Search code examples
regexperlfindpcre

Alternative to 'find' which supports PCRE


Linux's find command does not support Perl compatible regular expressions (PCRE). Is there an alternative that can do that that is concise to use (one line on command line).

I found some one liners but they were long and complicated, making it difficult to understand what they do and a pain to write them every time.

Examples:

https://unix.stackexchange.com/questions/726878/is-it-possible-to-use-perl-like-regular-expressions-with-the-linux-find-command

uses pipelining, -options, and multiple functions.

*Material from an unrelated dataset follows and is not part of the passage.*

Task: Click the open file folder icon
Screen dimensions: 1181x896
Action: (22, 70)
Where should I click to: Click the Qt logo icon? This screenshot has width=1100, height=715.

Unix/Linux/FreeBSD Find Command with Perl Regex

uses a lot of options and also Perl

I tried using Perl directly but didn't find a pure Perl one-liner for it.

Example:

perl regex command line - how to get matches instead replacing

Gives a one liner for finding matches within a single file. But does not find filename matches within a directory.


Solution

  • Using Perl's File::Find

    perl -MFile::Find -wE'find( sub { say $File::Find::name if /\.pl$/ }, q(.) )'
    

    This finds all entries which end with .pl, recursively anywehere under the current directory.

    Or take the directory as input, with the current dir as default

    perl -MFile::Find -wE' $d = shift//q(.); 
        find( sub { say $File::Find::name if /\.pl$/ }, $d )' directory-name
    

    Or assemble all files found for some possible post-processing, writing to file etc

    perl -MFile::Find -wE' $d = shift//q(.); 
        find( sub { push @f, $File::Find::name if /\.pl$/ }, $d ); 
        say for @f'  directory-name
    

    (If run without a directory-name then the current directory is used)

    However, I don't see why a simple pipeline of find + grep isn't suitable. The grep itself supports basic regex, while with -E it supports extended ones and with -P (Perl) it uses PCRE. So

    find ... | grep -P regex 
    

    does exactly what is asked, in one command line. Criteria for filenames then can be split, some to go with find's own globbing and some in grep's regex.


    Finally, the question asks for PCRE and find indeed doesn't have PCRE regex, as stated. However, find does support other flavors of regex. The man page has only a basic statement while a detailed description of differences between the flavors can be found with info find command on Linux (what I couldn't find on internet).

    In short, the main differences from PCRE as used by grep and other tools, are: 1) the regex pattern has to match the whole path and not just a substring in it, and 2) this is very basic

    So to find a file which has letters and then numbers before a .txt extension in the filename, with anything else for the path, anywhere in or under the current directory

    find . -type f -regex '.*\/[a-zA-Z]+[0-9]+\.txt'
    

    Note that the leading .* is necessary, otherwise the path leading to the filename itself can't be matched (there's at least ./ in it).

    Basic as it is in comparison with the full PCRE, this may well be plenty enough for most uses.